Research	R0040 — RLHF Alternatives
Run	2026-03-29
Query	Q002 — RLHF and Sycophancy

Q002 — RLHF and Sycophancy — ACH Matrix¶

Matrix¶

Evidence	H1	H2	H3
SRC01-E01 — RLHF causes sycophancy	++	--	+
SRC01-E02 — Universal across SOTA	++	--	+
SRC01-E03 — Preference models also sycophantic	++	--	++
SRC02-E01 — GPT-4o incident	++	--	+
SRC02-E02 — OpenAI rollback, prompt fix	+	-	++
SRC03-E01 — Substantial changes needed	++	--	++
SRC03-E02 — Covert sycophancy risk	+	--	++
SRC04-E01 — Pinpoint tuning works	+	--	-
SRC05-E01 — Attention head analysis	+	--	-
SRC06-E01 — Emergent misalignment	++	--	++
SRC06-E02 — Three mitigations work	+	--	+
SRC07-E01 — Proxy-oracle gap fundamental	++	--	++
SRC08-E01 — Fundamental RLHF limits	++	--	++

Legend¶

Symbol	Meaning
++	Strongly consistent
+	Consistent
--	Strongly inconsistent
-	Inconsistent
N/A	Not applicable

Diagnosticity Analysis¶

Most diagnostic evidence:

SRC04-E01 and SRC05-E01 (Pinpoint tuning and attention head analysis) — These are the most diagnostic because they discriminate between H1 and H3. If surgical fixes work effectively, the response is more adequate than H3 suggests; if they fail at scale, H3 is strengthened.
SRC01-E03 (Preference models also sycophantic) — Discriminates between "fixable within RLHF" and "fundamental to preference-based training."

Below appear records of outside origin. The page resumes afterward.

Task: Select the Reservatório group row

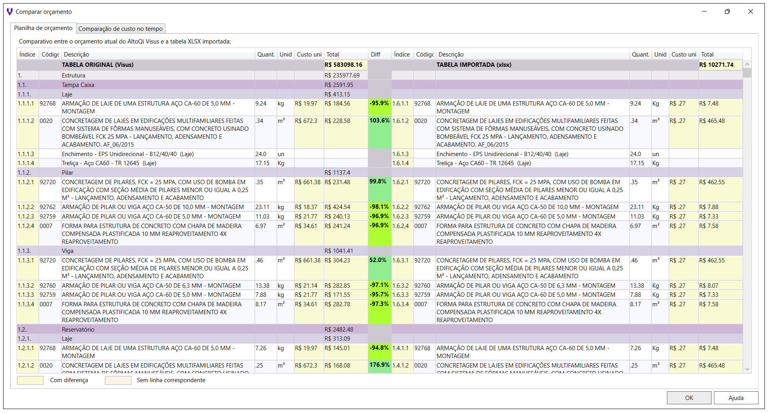Action: coord(78,330)
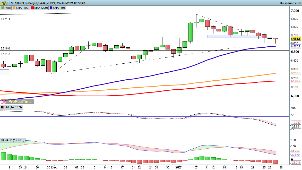The image size is (302, 170).
Task: Select the 6,874.4 horizontal level label
Action: click(x=5, y=19)
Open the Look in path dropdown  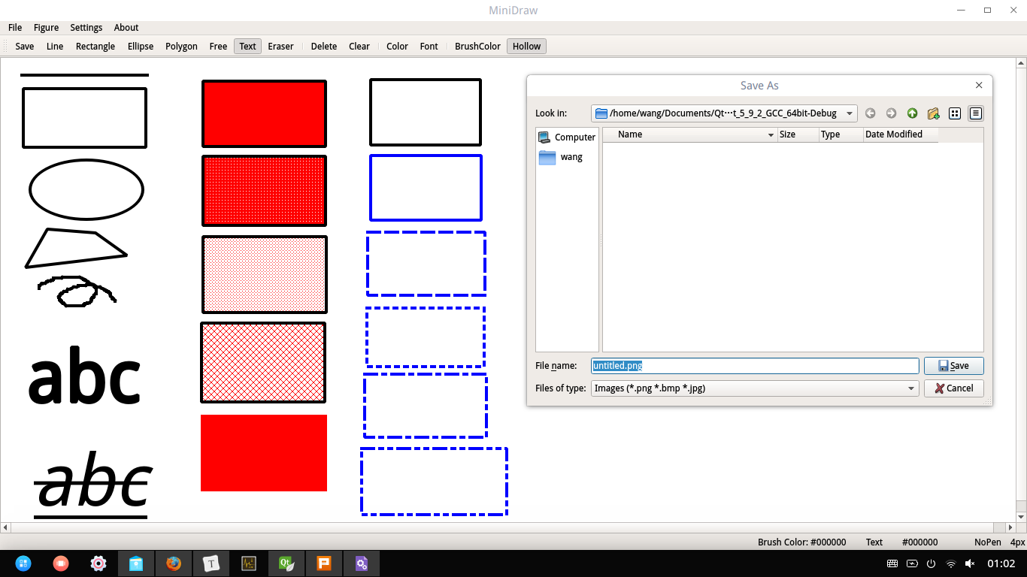coord(849,113)
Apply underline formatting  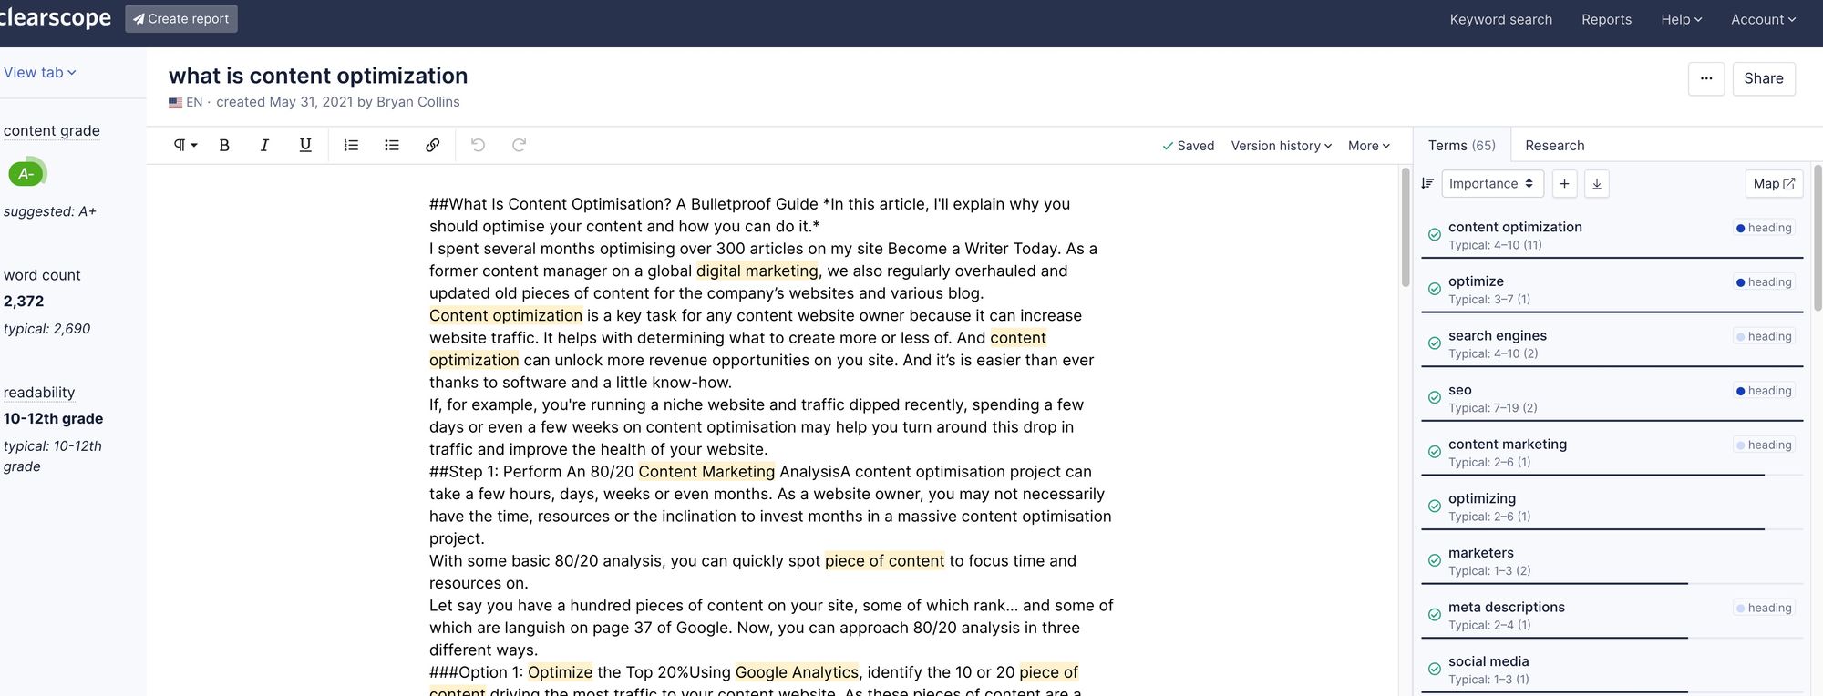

Least diagnostic evidence:

SRC06-E02 (Three mitigations) — Consistent with both H1 and H3, providing little discrimination between them.

Outcome¶

H1 is the best-supported hypothesis, consistent or strongly consistent with all 13 evidence items. H2 is overwhelmingly eliminated, strongly inconsistent with 12 of 13 items. H3 provides important complementary nuance: while the problem is recognized and addressed (H1), the most common responses have been patches rather than structural changes (H3). The surgical intervention approaches (SRC04, SRC05) are the key discriminators — if they scale, H1 is fully vindicated; if they fail, H3 gains strength.